> _Qué se pide_
Responde con datos del texto sobre la Iglesia católica:
(a) ¿Cuántas clínicas tiene la Iglesia?
(b) ¿Qué porcentaje de las facilidades de salud en el mundo maneja?
(c) ¿Con qué se compara el nuevo reino en el mensaje de Jesús?

La Iglesia católica tiene en el mundo ahora 416 mil curas, monjas y hermanos; 1,300 millones de feligreses (18 por ciento de la población). Cien mil escuelas primarias, casi diez mil orfanatorios.
Es la organización no gubernamental más grande que provee servicios de salud en el mundo con 18 mil clínicas, 16 mil casas para ancianos 5 mil 400 hospitales, con 65 por ciento ubicados en países en desarrollo.
Maneja el 26 por ciento de las facilidades de salud en el mundo. Todo lo anterior desde hace tiempo. Es importante su labor social sin duda y responde al mensaje de Jesús que el nuevo reino es como la semilla de mostaza que, sembrada en buena tierra, germinaba y se volvía un arbusto donde los pájaros se detendrían en sus ramas.
Ese nuevo reino no está afuera sino en nuestro interior para obrar con empatía por el semejante. La Iglesia ha resistido pese a personajes nefastos que la han controlado y pervive su función social.

Fragmentos de datos
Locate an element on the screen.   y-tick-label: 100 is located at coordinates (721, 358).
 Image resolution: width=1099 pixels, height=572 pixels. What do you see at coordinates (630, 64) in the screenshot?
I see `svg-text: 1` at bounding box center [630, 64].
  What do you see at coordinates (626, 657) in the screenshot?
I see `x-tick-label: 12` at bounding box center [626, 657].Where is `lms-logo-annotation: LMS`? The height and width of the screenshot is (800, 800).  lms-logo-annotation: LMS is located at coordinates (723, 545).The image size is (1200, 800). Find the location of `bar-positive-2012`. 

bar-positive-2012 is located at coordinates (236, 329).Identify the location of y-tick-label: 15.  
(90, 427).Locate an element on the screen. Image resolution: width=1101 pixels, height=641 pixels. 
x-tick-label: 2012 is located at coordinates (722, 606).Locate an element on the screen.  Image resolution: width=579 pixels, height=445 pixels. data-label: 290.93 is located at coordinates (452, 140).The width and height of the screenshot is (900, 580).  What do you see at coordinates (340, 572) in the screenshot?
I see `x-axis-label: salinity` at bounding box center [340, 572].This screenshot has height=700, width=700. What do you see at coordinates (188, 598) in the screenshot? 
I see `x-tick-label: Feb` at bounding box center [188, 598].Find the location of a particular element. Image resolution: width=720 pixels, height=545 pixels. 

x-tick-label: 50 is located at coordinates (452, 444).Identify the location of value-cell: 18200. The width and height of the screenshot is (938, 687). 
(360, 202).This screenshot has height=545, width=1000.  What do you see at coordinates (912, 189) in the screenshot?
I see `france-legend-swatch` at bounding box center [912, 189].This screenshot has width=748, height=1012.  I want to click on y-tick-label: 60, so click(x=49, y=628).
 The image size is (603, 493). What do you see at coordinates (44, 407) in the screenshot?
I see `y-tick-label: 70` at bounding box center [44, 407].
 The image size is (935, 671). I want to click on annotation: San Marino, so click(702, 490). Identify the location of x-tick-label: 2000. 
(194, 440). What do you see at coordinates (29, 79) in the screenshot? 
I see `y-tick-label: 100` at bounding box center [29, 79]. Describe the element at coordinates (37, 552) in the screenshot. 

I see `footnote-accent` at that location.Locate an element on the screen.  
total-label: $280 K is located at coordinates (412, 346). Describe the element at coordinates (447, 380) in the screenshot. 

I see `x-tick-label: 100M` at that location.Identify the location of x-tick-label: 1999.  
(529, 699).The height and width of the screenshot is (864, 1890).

> _Resultado_
(a) 18 mil clínicas.
(b) El 26 por ciento.
(c) Con la semilla de mostaza.